High Fashion. It’s a world of glitz and glamour, of flashbulbs, runways and couture gowns. Many will never have a chance to wear designer like Gucci and Valentino, but fashion illustration gives people a chance to appreciate, maybe even worship the clothes, in a different way.

“It allows people who don’t necessarily have access to high fashion brands to invite a high fashion vibe into their home,” explained Blair Breitenstein, who is among New York City’s most in-demand fashion illustrators. “It gives me a reason to have this fantasy world in my life because I wouldn’t normally be wearing these designers.”

Breitenstein has worked with some of the biggest names in the industry, like Chanel, Prada and Sak’s Fifth Avenue – her art has graced the pages of major magazines and she’s amassed a serious following on social media. But her passion for fashion and art began growing up on Mercer Island, and spending time with her grandpa, an abstract painter, and grandma, a serious fashionista, who just might be Breitenstein’s biggest fan.

“The way my grandma dresses – she still dresses this way to get the mail, she puts on a full outfit. She gets her hair done every weekend in a beehive – full jewelry, clothes at all times. So I think I was really just inspired by her love of fashion,” she said.

As a child, Blair often flipped through the pages of her grandma’s copies of W Magazine, Vogue or Town and Country. She also collected…shopping bags.

“The Nordstrom shopping bags during Christmastime when we were growing up, they had illustrations on them,” said Breitenstein. “When I was a 7-year-old I would save every bag and every gift card from Nordstrom that had an illustration on it.”

Breitenstein didn’t initially pursue art as a career. She got a communications degree from Washington State University and went to work at an ad agency in Seattle. Then she started sharing her fashion illustrations on the internet.

“Etsy was the platform that made me realize people were interested in paying money for my artwork because people were buying my prints. They were $25 and I would make them at Kinko’s,” she said. “It made me realize people wanted what I was creating. From Etsy, I started using Instagram. Instagram is where I started tagging brands, magazines and creative directors. With Instagram you can see when you’re tagged in something, so I just kind of caught the attention of some important people.”

One of those important people was an executive at Oscar de la Renta, who invited her to New York to sketch backstage and from the audience during their fashion show.

“I remember seriously crying at my desk when I got that email because by then I had started getting a little bit of professional work. So, I started thinking ‘It would be a dream to go to a fashion show’. When that happened the only word I can think of [to describe it] is surreal. I had literal tears because it was one of my dreams coming true,” she said.

Working with de la Renta opened doors. She traveled to Europe for two seasons of fashion week with MAC Cosmetics and designed international packaging for the cosmetics brand Fresh, among many other memorable projects.
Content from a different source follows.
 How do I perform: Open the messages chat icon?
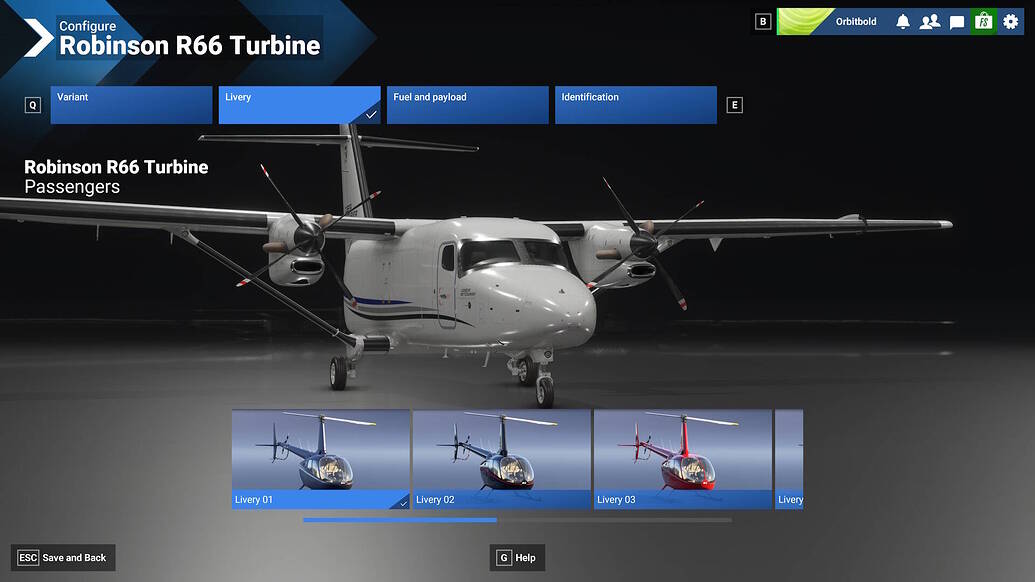tap(955, 20)
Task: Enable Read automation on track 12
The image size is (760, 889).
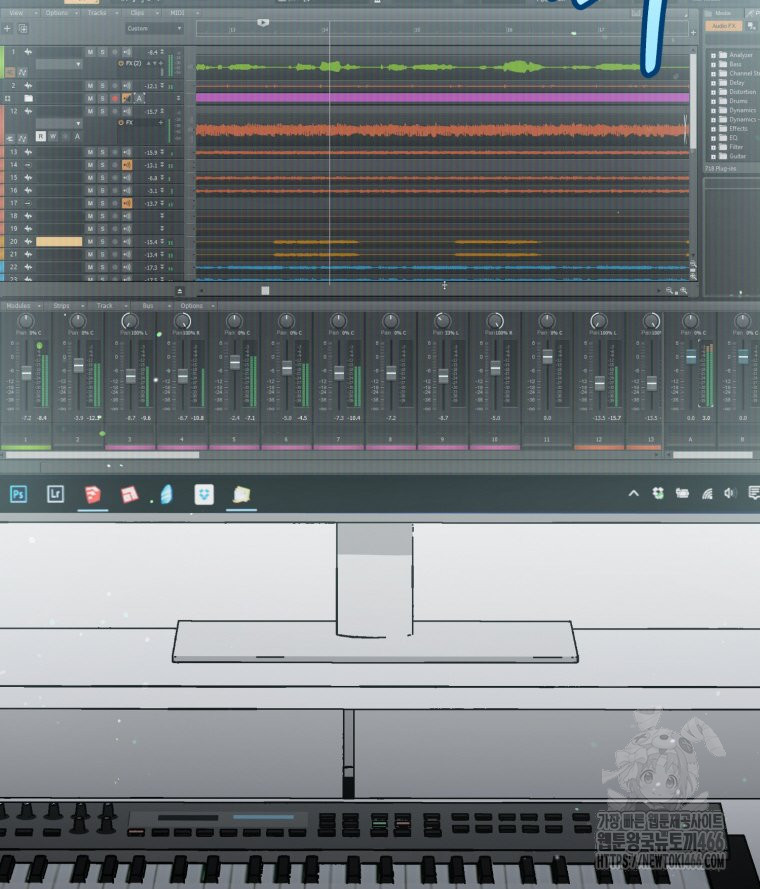Action: coord(40,136)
But, its Blair’s approach, her style – that sets her work apart. It’s abstract, playful and often spontaneous.

“Sometimes a drawing will take me ten minutes and I don’t think that means it’s any less of a piece of artwork,” said Breitenstein. “I think it just adds a fun dynamic to my work having it be quick and having you see little mistakes like a drip of water. I think those things make it unique and fun and not too serious.”
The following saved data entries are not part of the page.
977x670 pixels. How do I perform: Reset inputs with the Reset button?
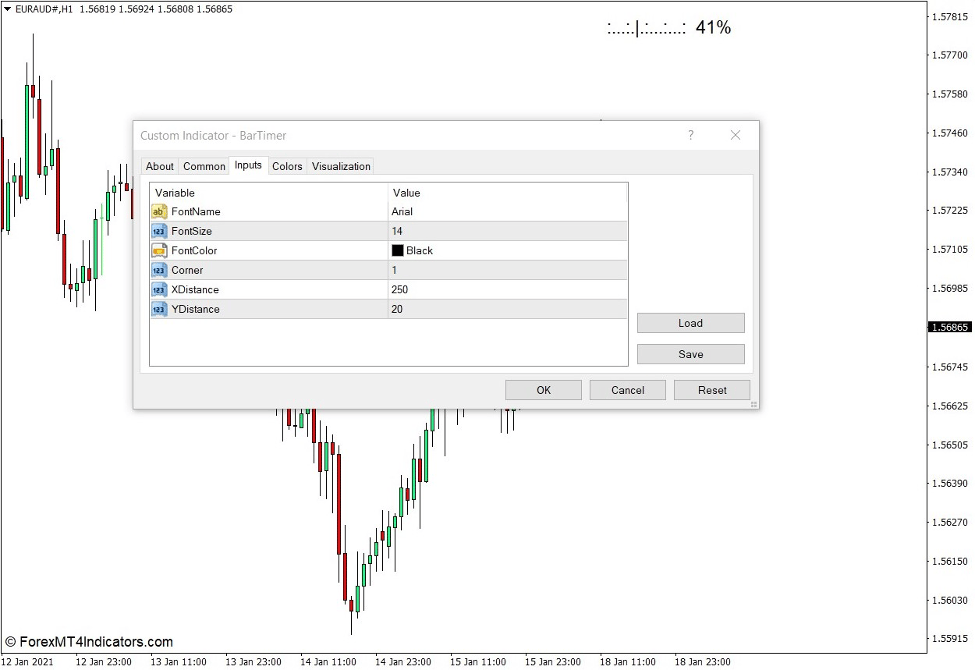[712, 390]
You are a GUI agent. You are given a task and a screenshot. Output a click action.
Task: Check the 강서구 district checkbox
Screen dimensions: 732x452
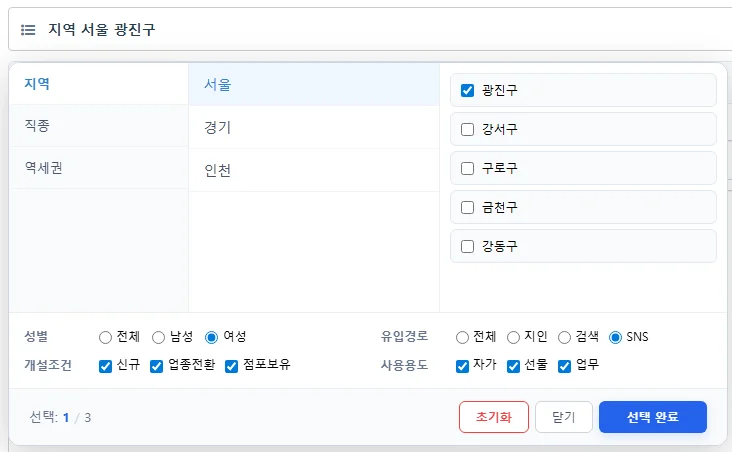(x=467, y=129)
Her pieces often focus on the subject’s eyes and include a vintage vibe, something that continues to resonate with her fans and big brands, including one close to home.
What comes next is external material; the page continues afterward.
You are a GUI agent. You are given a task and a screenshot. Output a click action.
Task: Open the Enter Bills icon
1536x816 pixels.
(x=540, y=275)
“I did Nordstrom gift cards a couple years ago. It was kind of full circle,” said Breitenstein. “The Nordstrom gift cards and bags are what triggered my passion for fashion illustration, so to be able to do the Nordstrom gift cards was really cool. I was happy I could contribute some work to Seattle, a Seattle brand.”

So, what’s next for Blair? With fashion shows on pause, she’s finding new inspiration in the world around her like household items, food or simply the view from her roof.

“I think part of my future is going to be trying new things and different subjects and I’m really excited about that.”